Passage provided:
++++++++++++++++++++
A cyclist on a bike lane built in 2020 in Milan. Emanuele Cremaschi (Getty Images)

During the pandemic, many cities gave a boost to their transformation through temporary bike lanes and just over 190 kilometers of tracks of this style have been built throughout the country since 2020. The Government even offered vouchers for a time to purchase bicycles and skateboards, safer means of transport against the virus. In Milan, bicycle paths were improvised in the traditional car lanes and just over 30 kilometers previously used for motorized traffic were pedestrianized. These partial and provisional measures have facilitated the use of bicycles in the city center, but on the outskirts the bicycle lanes merge abruptly with heavy traffic.

In Genoa, since the start of the pandemic, more bike lanes have been built than in the last 40 years, with 60 new kilometers of cycle paths and 50 more in the pipeline, although in this case, most of the route is not exclusively for bicycles, but that is shared with cars and urban transport. Much of the cycle paths are concentrated in the north of the country. In the Italian provincial capitals there is an average of 23 kilometers of bike lanes for every 100 square kilometers of surface. In the north, the average rises to 56 kilometers of cycle paths for every 100 square kilometers. Meanwhile, in Rome there are hardly any bike lanes, most are for shared use with vehicles and are incomplete and without connections. Although 150 new kilometers of provisional cycle paths were planned during the pandemic, most have not yet been completed.
++++++++++++++++++++
Dataset items:
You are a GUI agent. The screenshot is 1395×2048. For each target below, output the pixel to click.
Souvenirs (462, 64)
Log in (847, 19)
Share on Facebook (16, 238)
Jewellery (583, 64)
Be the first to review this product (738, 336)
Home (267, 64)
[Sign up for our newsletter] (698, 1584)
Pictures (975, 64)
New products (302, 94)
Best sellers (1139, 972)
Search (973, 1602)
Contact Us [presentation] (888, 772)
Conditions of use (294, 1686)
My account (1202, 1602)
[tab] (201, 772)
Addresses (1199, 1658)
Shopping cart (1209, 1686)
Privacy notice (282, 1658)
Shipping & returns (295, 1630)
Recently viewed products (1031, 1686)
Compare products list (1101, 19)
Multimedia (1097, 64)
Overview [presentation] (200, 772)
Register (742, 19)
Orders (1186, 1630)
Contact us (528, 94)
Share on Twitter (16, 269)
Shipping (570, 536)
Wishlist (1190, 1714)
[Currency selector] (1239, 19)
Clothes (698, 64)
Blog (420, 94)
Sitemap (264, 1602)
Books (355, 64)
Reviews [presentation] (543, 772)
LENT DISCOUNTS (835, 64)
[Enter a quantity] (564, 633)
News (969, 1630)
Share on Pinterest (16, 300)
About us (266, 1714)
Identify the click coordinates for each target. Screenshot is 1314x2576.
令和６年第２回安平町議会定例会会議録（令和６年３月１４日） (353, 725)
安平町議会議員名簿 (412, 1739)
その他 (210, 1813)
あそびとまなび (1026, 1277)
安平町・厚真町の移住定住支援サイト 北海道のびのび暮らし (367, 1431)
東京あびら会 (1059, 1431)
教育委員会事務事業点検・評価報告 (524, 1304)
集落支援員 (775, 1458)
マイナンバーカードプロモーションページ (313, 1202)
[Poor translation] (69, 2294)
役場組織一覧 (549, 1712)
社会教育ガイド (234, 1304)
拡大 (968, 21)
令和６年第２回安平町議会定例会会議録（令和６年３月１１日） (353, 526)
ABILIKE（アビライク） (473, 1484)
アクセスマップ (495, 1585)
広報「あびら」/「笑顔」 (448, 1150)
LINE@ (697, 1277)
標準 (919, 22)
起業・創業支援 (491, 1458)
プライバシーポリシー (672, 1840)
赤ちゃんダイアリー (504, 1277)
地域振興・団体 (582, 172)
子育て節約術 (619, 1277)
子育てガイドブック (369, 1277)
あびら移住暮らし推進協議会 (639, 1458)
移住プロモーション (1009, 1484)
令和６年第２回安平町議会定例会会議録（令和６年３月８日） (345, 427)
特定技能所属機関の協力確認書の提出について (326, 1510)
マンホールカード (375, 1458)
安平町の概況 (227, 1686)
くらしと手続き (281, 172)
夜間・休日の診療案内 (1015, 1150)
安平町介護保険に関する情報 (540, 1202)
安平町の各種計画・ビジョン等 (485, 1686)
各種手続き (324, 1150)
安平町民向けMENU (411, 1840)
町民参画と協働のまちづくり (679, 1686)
++++++++++++++++++++
Exercise description:
In the passage on Italian bike lanes, begin at the words "A cyclist on" and stop after "with heavy traffic.", rewriting that stretch with "temporary" changed to "makeshift".

Response area:
A cyclist on a bike lane built in 2020 in Milan. Emanuele Cremaschi (Getty Images)

During the pandemic, many cities gave a boost to their transformation through makeshift bike lanes and just over 190 kilometers of tracks of this style have been built throughout the country since 2020. The Government even offered vouchers for a time to purchase bicycles and skateboards, safer means of transport against the virus. In Milan, bicycle paths were improvised in the traditional car lanes and just over 30 kilometers previously used for motorized traffic were pedestrianized. These partial and provisional measures have facilitated the use of bicycles in the city center, but on the outskirts the bicycle lanes merge abruptly with heavy traffic.